A University of Michigan-led team explores regulatory features in islet cells in search of clues to type 2 diabetes. The researchers used a combination of standard RNA sequencing, strand-specific messenger RNA sequencing, genotyping, and/or chromatin immunoprecipitation sequencing to profile dozens of pancreatic islet cell samples, incorporating existing islet sample data into their analyses. Using data for 112 islet samples, they put together maps of cis-expression quantitative trait loci in this cell type, highlighting overlap between type 2 diabetes-associated variants and islet cell-specific regulatory binding sites.
Canadian researchers describe a role for the tumor suppressor p53 in regulating gene expression in mouse cardiac tissue. Using array-based messenger RNA profiling, the researchers tracked cardiac transcriptome patterns in vivo in conditional knockout mice in which p53 could be turned on and off specifically in the heart. From the thousands of gene transcripts that were differentially expressed in these animals, they tracked down gene clusters regulated by p53, including genes related to mitochondrial biogenesis, stress response, and other aspects of heart function.
The Salk Institute for Biological Studies' Joseph Ecker and colleagues introduce an algorithm for predicting regulatory element marks across various tissue types. The "regulatory element prediction based on tissue-specific local epigenetic marks," or REPTILE, tool brings genome-wide DNA methylation profiles together with histone modification marks to identify tissue-specific enhancer patterns — a computational approach the team validated using reporter assays and experiments in mouse and human cell types. "Compared with existing methods," the authors note, "we found that enhancer predictions from REPTILE are more likely to be active in vivo and the predicted locations are more accurate."

* [DATA SECTION]
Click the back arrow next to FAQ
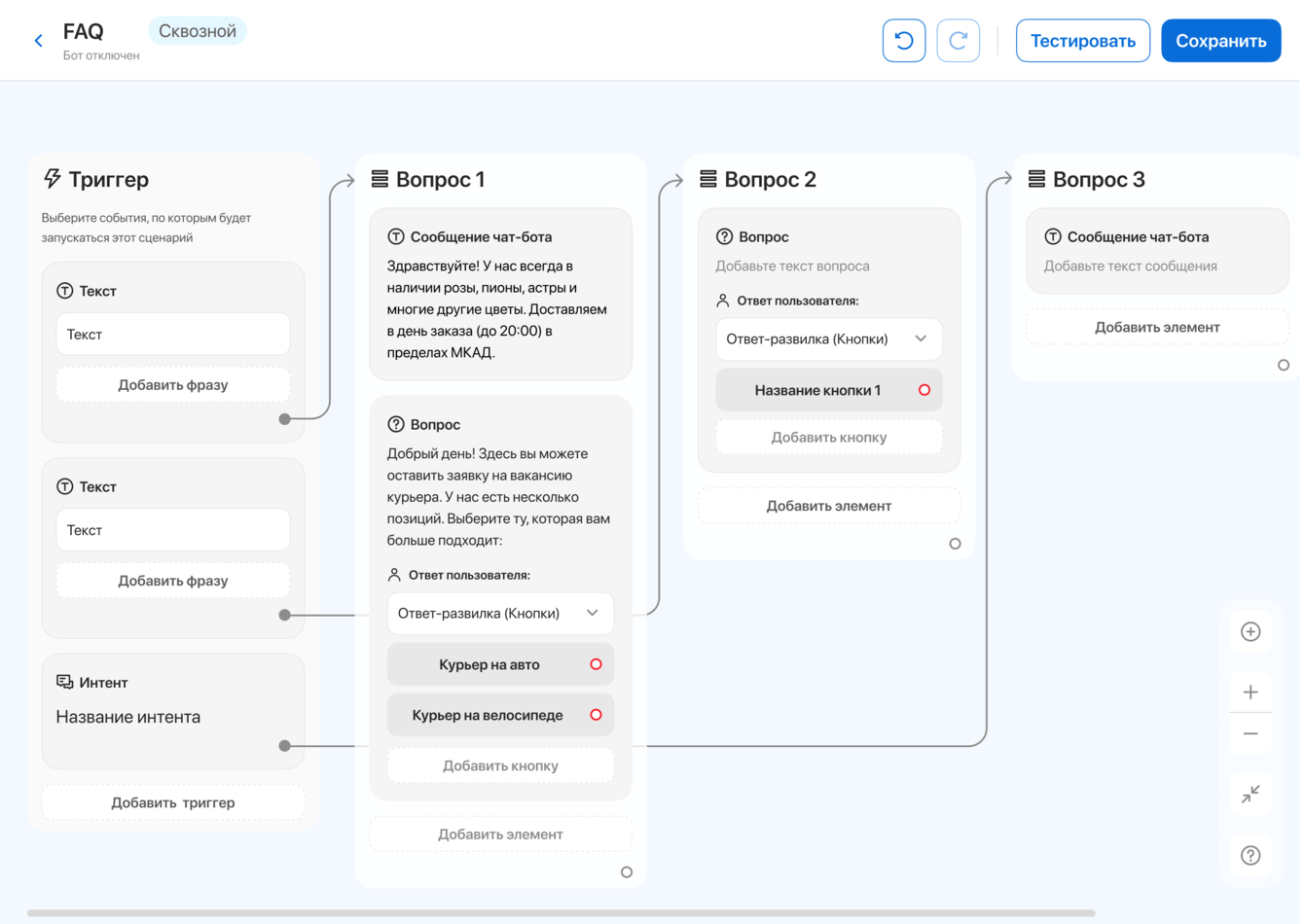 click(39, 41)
--
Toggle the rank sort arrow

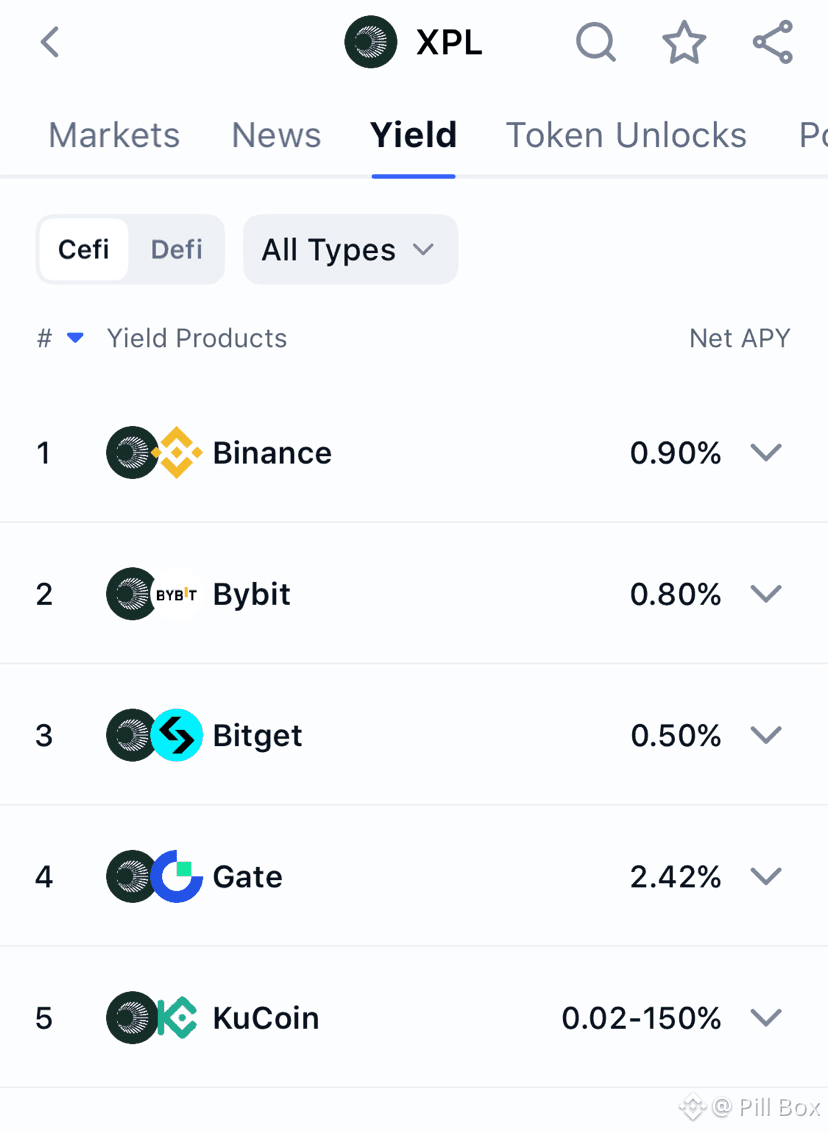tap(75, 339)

* [EXERCISE 1]
From the research summaries above, translate this sentence into Spanish: "Canadian researchers describe a role for the tumor suppressor p53 in regulating gene expression in mouse cardiac tissue."
* [EXERCISE 2]
Answer these questions from the research summaries above:
(a) Data for how many islet samples did the University of Michigan-led team use to build its maps of cis-expression quantitative trait loci?
(b) In which organ could p53 be turned on and off in the conditional knockout mice?
(c) What two kinds of data does the REPTILE tool bring together?
* [EXERCISE 3]
Return the passage of the research summaries above from "Canadian researchers describe" to "of heart function.", copied verbatim.

* [RESPONSE AREA 1]
Investigadores canadienses describen una función del supresor tumoral p53 en la regulación de la expresión génica en el tejido cardíaco de ratón.

* [RESPONSE AREA 2]
(a) 112 islet samples.
(b) The heart.
(c) Genome-wide DNA methylation profiles and histone modification marks.

* [RESPONSE AREA 3]
Canadian researchers describe a role for the tumor suppressor p53 in regulating gene expression in mouse cardiac tissue. Using array-based messenger RNA profiling, the researchers tracked cardiac transcriptome patterns in vivo in conditional knockout mice in which p53 could be turned on and off specifically in the heart. From the thousands of gene transcripts that were differentially expressed in these animals, they tracked down gene clusters regulated by p53, including genes related to mitochondrial biogenesis, stress response, and other aspects of heart function.